(Dataset records)
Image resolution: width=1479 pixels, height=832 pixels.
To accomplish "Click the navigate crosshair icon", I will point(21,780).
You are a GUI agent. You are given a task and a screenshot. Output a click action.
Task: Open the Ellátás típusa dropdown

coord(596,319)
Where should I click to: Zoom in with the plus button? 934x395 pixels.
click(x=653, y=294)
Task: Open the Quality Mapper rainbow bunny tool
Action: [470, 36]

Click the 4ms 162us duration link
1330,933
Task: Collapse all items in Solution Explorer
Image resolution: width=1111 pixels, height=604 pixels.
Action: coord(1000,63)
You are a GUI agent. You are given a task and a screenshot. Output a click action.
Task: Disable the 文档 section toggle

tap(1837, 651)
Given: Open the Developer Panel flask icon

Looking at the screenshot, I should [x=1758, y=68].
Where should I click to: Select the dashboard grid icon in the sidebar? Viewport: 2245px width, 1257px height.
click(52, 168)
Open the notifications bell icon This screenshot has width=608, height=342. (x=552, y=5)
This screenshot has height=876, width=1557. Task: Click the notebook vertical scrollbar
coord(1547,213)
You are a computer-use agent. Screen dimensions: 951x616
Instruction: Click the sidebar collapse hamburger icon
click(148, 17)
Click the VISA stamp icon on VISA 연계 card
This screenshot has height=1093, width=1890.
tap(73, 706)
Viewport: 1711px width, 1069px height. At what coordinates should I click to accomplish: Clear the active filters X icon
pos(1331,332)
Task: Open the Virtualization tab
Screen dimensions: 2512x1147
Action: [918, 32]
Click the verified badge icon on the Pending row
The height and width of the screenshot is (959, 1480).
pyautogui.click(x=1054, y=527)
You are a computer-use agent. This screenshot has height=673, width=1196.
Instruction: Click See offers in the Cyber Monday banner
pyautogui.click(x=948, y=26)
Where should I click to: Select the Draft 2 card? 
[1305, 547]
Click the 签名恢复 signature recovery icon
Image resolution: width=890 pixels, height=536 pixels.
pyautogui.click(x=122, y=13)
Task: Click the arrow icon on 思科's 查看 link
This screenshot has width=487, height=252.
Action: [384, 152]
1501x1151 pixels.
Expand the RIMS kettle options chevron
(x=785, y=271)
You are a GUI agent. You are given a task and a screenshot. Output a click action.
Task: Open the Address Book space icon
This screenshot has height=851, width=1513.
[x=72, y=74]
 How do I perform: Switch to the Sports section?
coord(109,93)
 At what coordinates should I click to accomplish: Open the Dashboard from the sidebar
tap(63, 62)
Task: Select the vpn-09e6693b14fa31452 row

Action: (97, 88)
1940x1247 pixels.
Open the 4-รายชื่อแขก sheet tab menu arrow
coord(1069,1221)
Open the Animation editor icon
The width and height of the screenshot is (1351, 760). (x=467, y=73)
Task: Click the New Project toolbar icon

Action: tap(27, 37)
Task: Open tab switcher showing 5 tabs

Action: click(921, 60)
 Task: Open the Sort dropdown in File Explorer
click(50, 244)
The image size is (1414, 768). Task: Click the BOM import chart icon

• REQUIRED ACTION: Which lines above hold the string "computer"? Copy each of them.

• SOLVED EXERCISE:
You are a computer-use agent. Screen dimensions: 951x616
You are a computer-use agent. This screenshot has height=673, width=1196.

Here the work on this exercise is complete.